Dataset entries:
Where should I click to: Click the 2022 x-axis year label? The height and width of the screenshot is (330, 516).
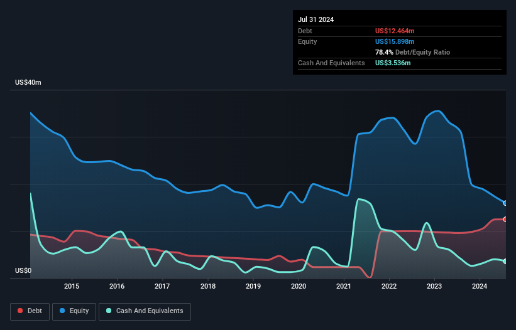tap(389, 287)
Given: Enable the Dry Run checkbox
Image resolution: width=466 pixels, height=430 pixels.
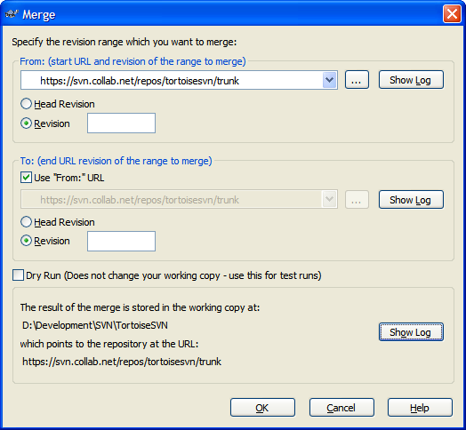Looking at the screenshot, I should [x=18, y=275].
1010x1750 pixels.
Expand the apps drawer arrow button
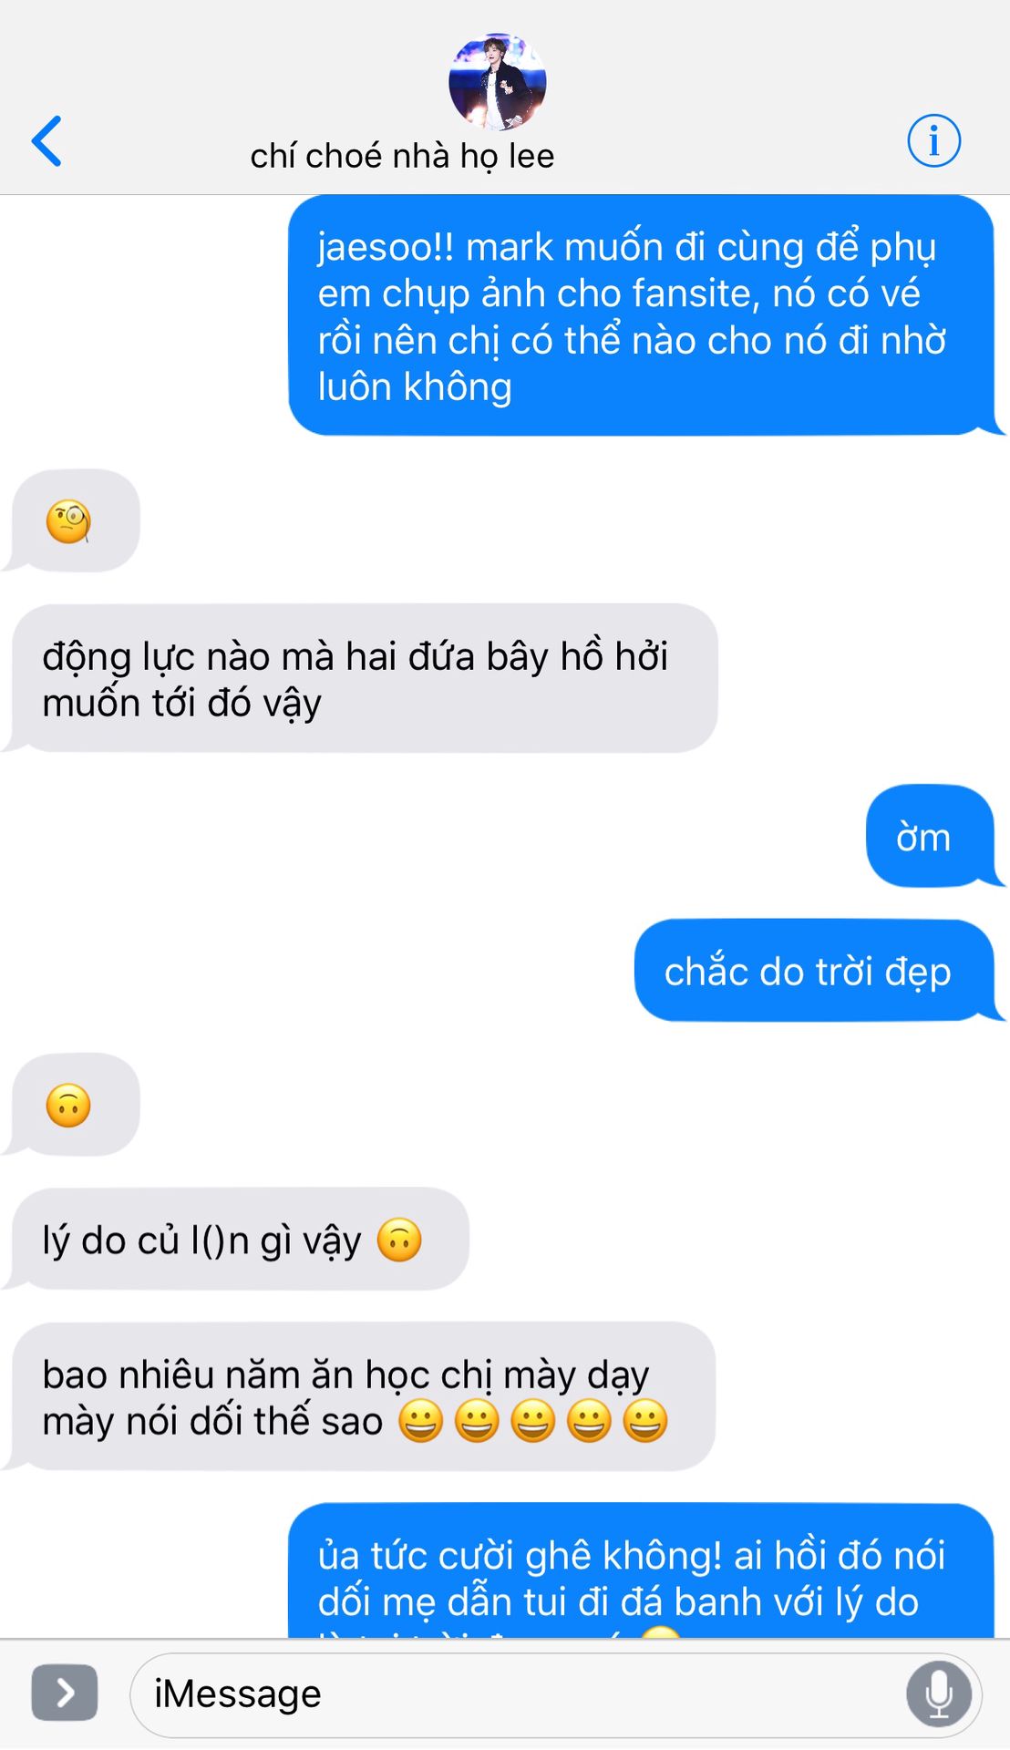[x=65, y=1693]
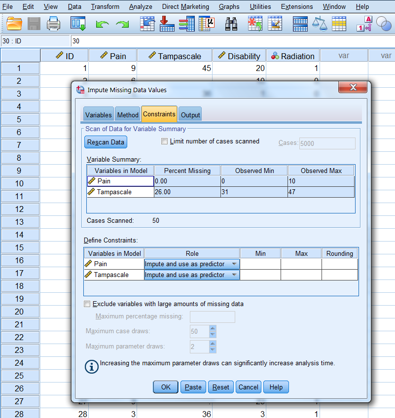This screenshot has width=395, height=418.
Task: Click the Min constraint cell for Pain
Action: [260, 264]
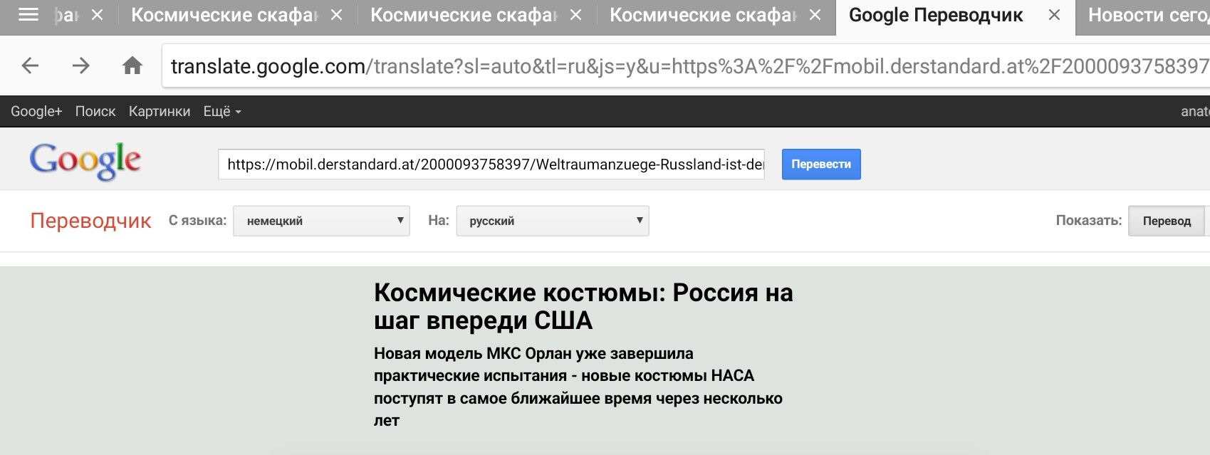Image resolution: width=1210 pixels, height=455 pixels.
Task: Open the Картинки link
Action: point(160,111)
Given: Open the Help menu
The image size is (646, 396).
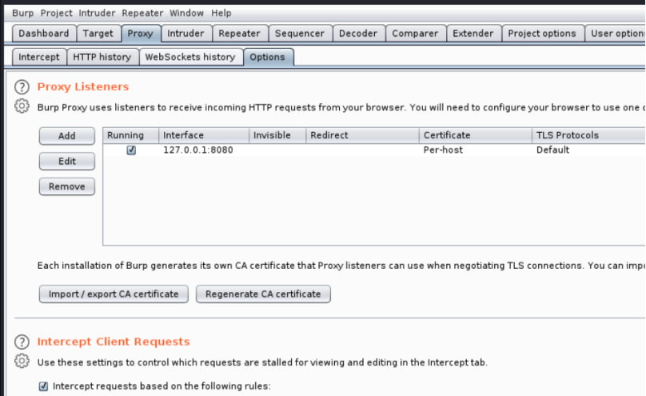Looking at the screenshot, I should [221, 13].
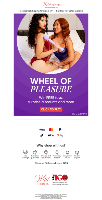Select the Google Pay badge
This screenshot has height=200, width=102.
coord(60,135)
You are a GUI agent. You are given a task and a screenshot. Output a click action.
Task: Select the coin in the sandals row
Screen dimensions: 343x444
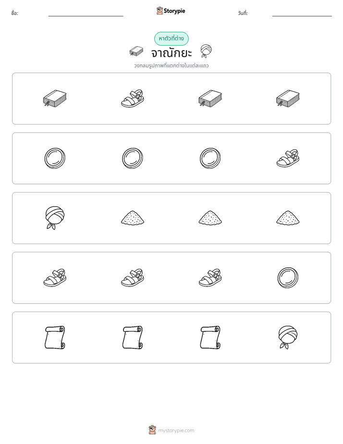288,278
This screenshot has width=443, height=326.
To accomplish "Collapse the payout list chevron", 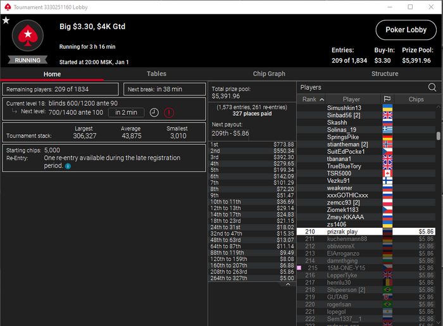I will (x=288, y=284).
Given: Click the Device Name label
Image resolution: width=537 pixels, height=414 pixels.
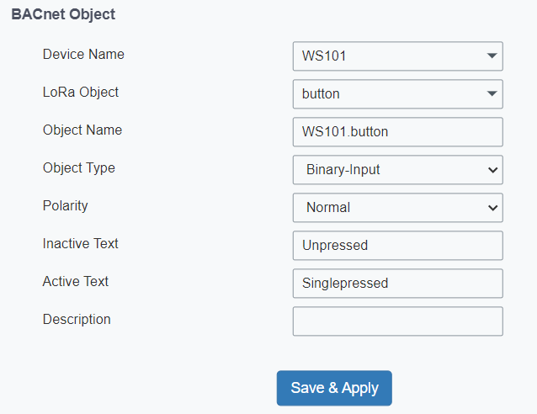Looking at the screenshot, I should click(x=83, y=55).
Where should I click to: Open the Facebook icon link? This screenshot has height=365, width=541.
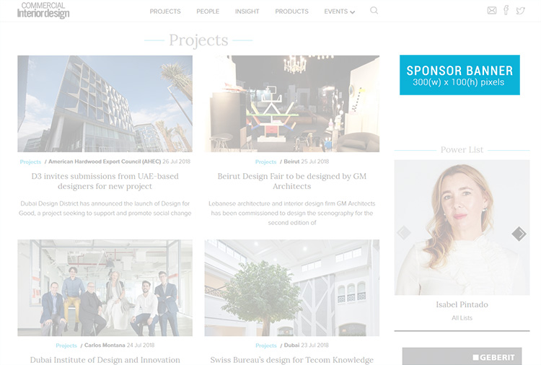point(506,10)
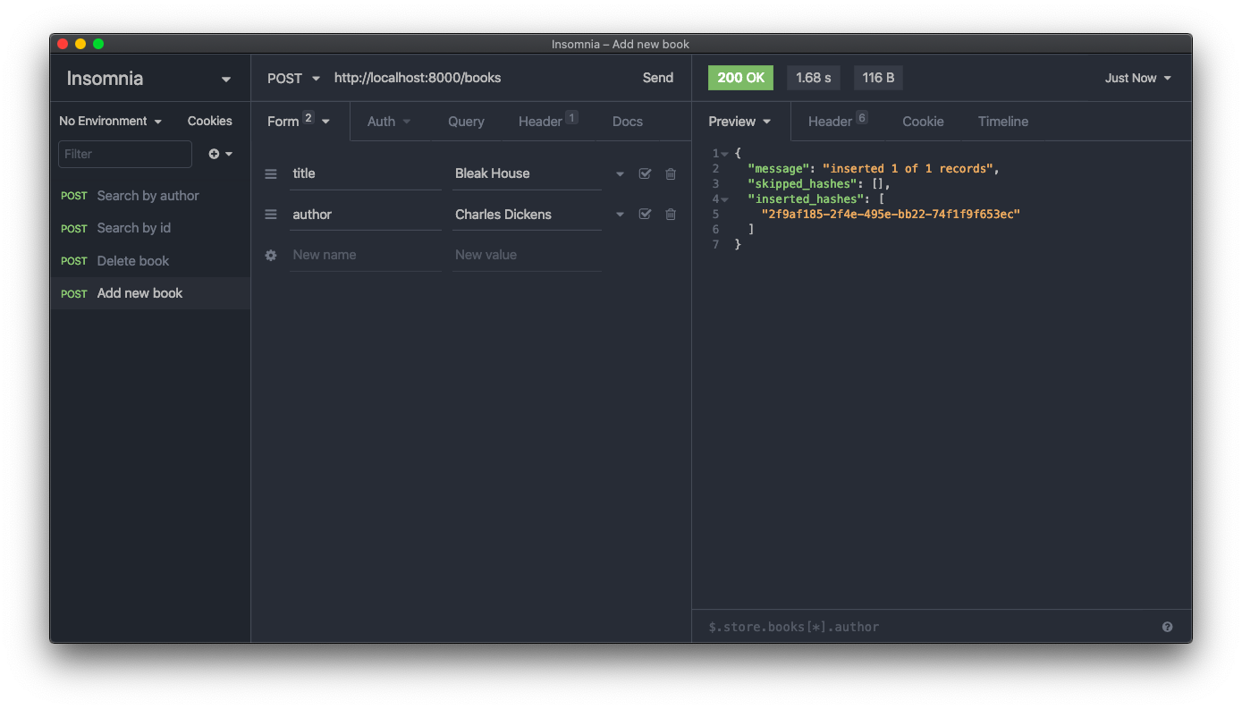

▶ Activity:
This exercise asks for an exact copy of the lines from the first one in the data through the line that contains "Given: Open the Help menu", pictures excluded.

▶ Response box:
Where should I click to: Click the 2022 x-axis year label? The height and width of the screenshot is (330, 516).
tap(389, 287)
Given: Enable the Dry Run checkbox
Image resolution: width=466 pixels, height=430 pixels.
Looking at the screenshot, I should [x=18, y=275].
1010x1750 pixels.
Expand the apps drawer arrow button
[x=65, y=1693]
This screenshot has width=395, height=418.
Task: Click the Min constraint cell for Pain
Action: [260, 264]
Image resolution: width=1210 pixels, height=455 pixels.
Task: Open the Картинки link
Action: point(160,111)
Given: Open the Help menu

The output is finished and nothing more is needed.